How (some) American HEIs are tackling employability.

“For years, most liberal-arts schools seemed to put career-services offices somewhere just below parking as a matter of administrative priority”

This is the view expressed by Nathan Hatch, the president of North Carolina’s Wake Forest University in an article in The New York Times (“How to Get a Job With a Philosophy Degree” September 13, 2013). It sums up the attitude of many senior administrators towards the role of universities in finding meaningful work for their graduates.

Wesleyan University in Connecticut has a new career centre prominently located on campus and urges freshmen to stop by and start a four-year plan. Michael S. Roth, the president, wants the career program “to work with our students from the first year to think about how what they’re learning can be translated into other spheres.”

Andy Chan, a Silicon Valley professional, was hired by Wake Forest University in 2009 as vice president in charge of the Office of Personal and Career Development and says he has “supersized” the career-services office with a staff close to 30 – to offer concierge like services to students. These examples are light years removed from what students can expect to find at most universities. And this applies to all Western countries. If most universities followed the example of these senior administrators, the levels of graduate unemployment and underemployment would decline significantly.

The fundamental challenge for universities is that for generations they’ve been turning out employees. Now, increasingly, they will need to turn out entrepreneurs, or students who have an enterprising approach to finding work.

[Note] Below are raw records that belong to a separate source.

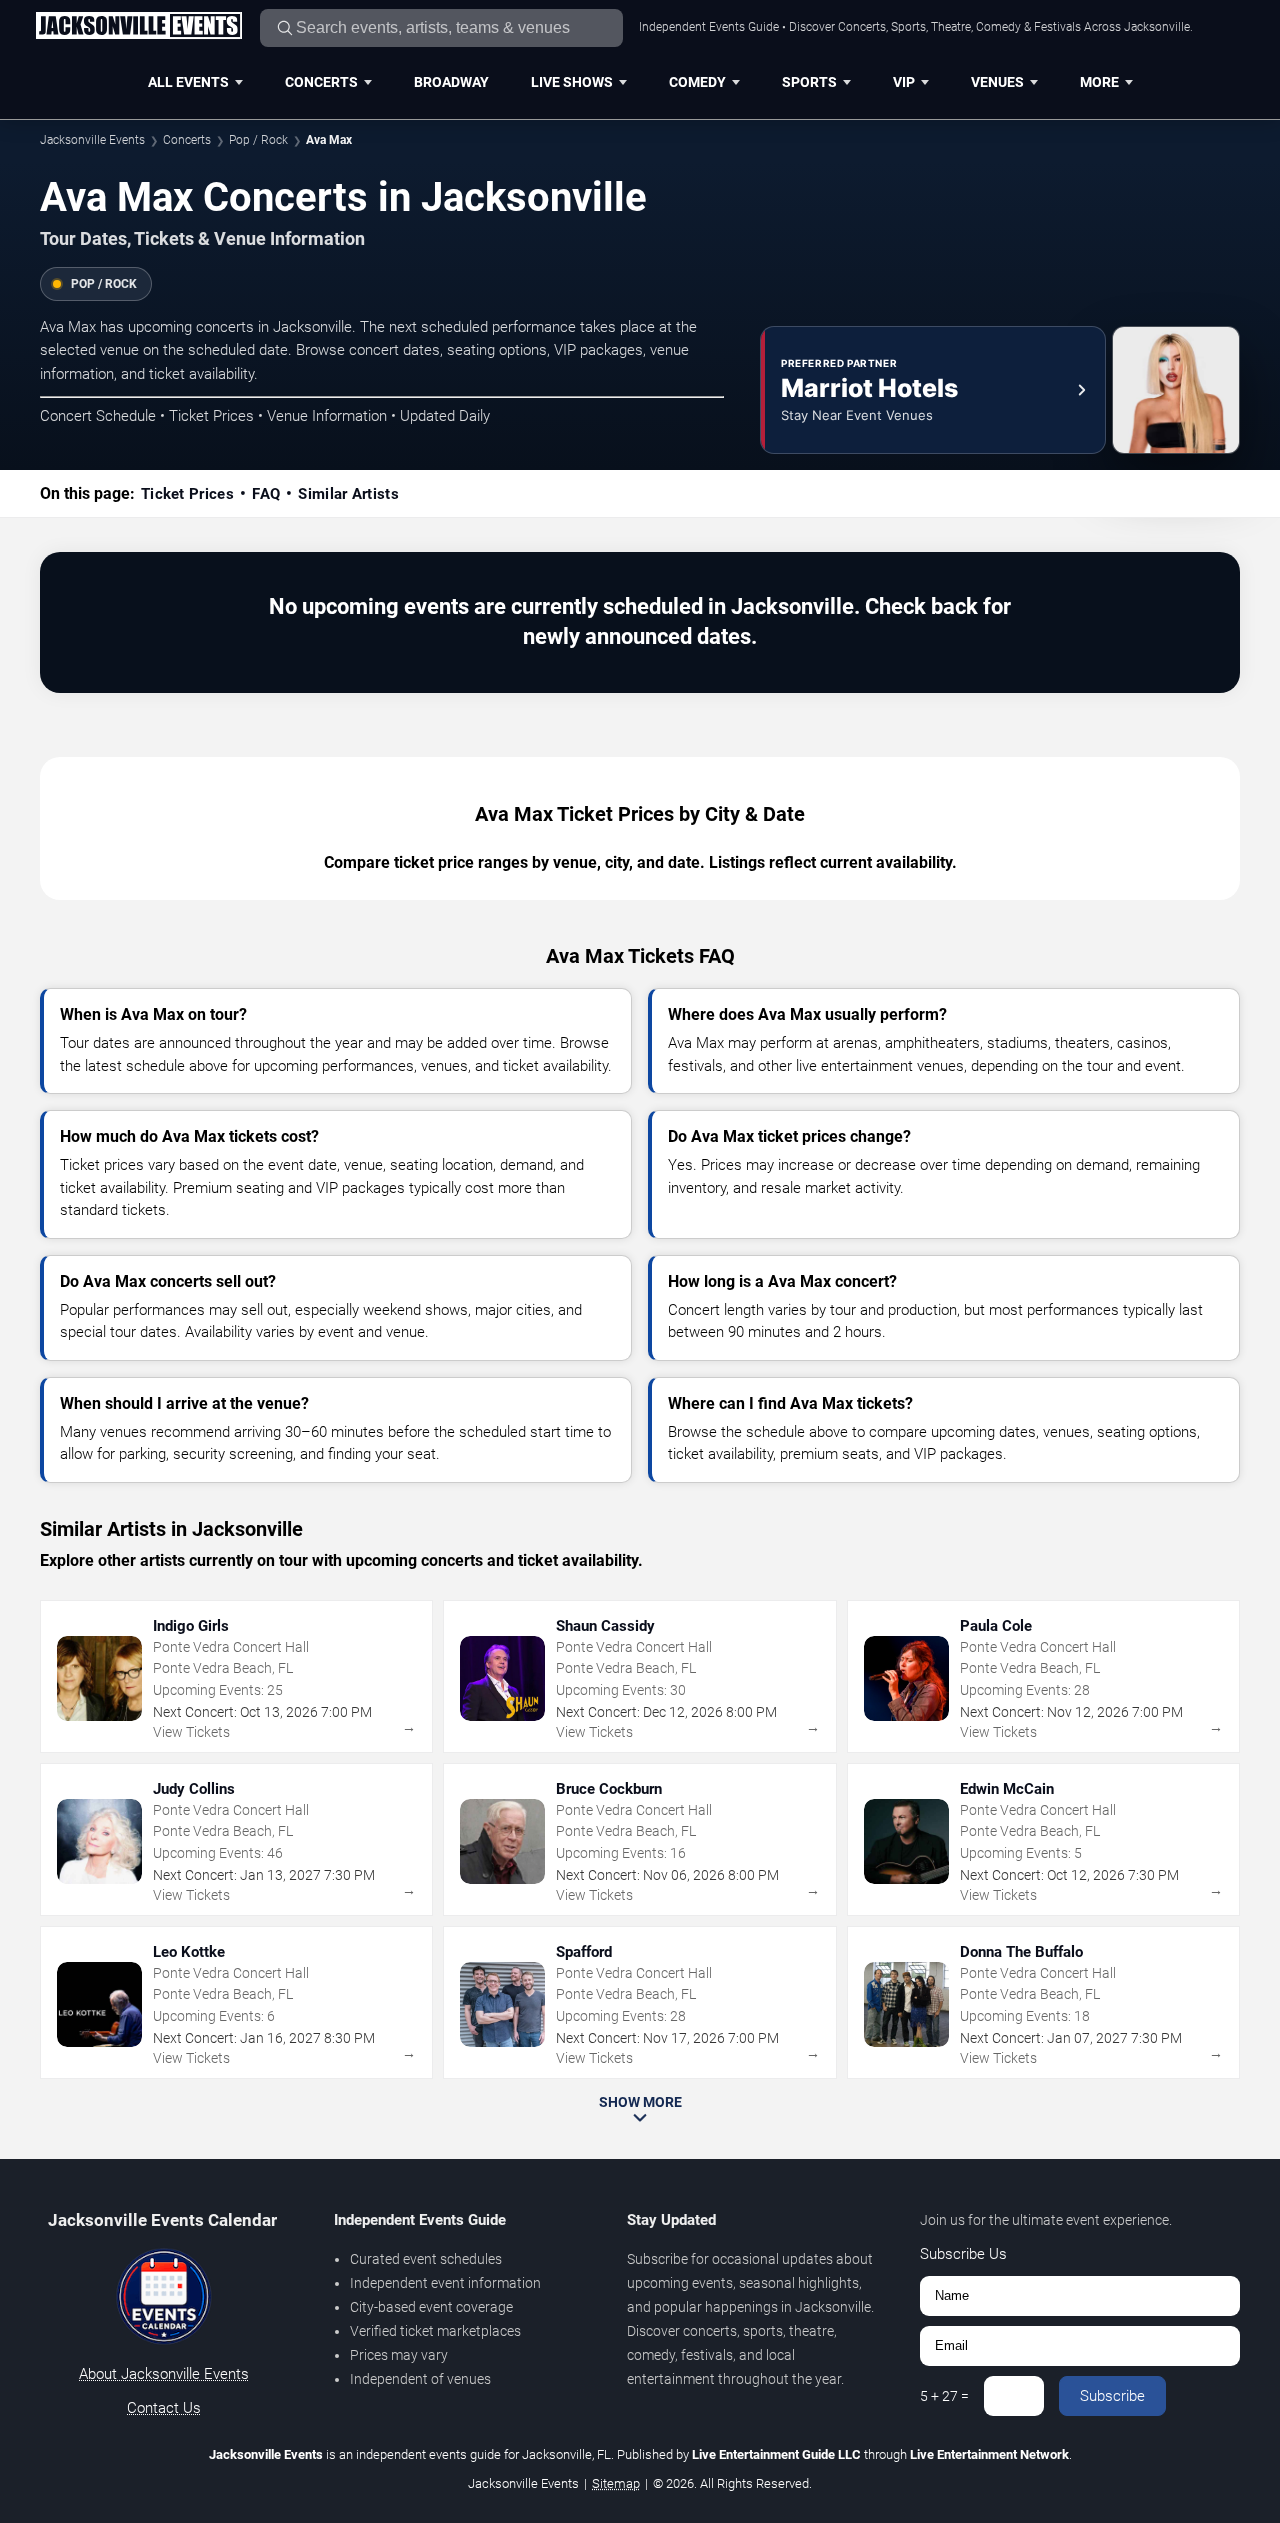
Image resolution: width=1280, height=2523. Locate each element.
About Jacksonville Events (164, 2374)
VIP (904, 82)
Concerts (321, 82)
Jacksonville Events (92, 140)
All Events (188, 82)
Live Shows (572, 82)
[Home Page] (138, 27)
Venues (997, 82)
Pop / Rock (258, 140)
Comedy (697, 82)
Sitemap (616, 2483)
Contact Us (164, 2408)
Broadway (451, 82)
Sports (809, 82)
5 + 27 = (944, 2396)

In order to have a fighting chance of finding meaningful work, graduates must:

  • Know how to find hidden employment opportunities since at least eighty percent of these are never advertised.
  • Know how to market themselves and how to approach employers in a strategically effective way.
  • Learn how to create marketing tools beyond the resume/CV that are focused on the needs of the employer they’re contacting.
  • Understand the role of the Internet and Social Media tools in finding employment opportunities and in creating an online presence that will attract employers and recruiters.
  • Learn how operate as freelancers and contractors, and for those who are interested in starting a small business, how to go about it.

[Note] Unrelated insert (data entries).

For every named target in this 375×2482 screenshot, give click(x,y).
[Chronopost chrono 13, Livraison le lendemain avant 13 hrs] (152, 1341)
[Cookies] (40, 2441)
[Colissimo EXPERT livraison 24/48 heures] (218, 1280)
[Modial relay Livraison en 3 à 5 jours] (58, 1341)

Students are not going to learn these things from most career-services offices who are still operating “somewhere just below parking” as president Nathan Hatch puts it. The whole area of career-services in universities needs a complete overhaul with the objective of providing students with the tools and strategies they need to find meaningful employment in today’s challenging workplace. Many of the people currently in this area have a background in counselling or social work, which is inappropriate for the needs of today’s students.

Finally, since most employment opportunities today are to be found in small businesses, universities must operate closely with this sector and have strong, ongoing ties with groups like the Chambers of Commerce and the Federation of Small Businesses.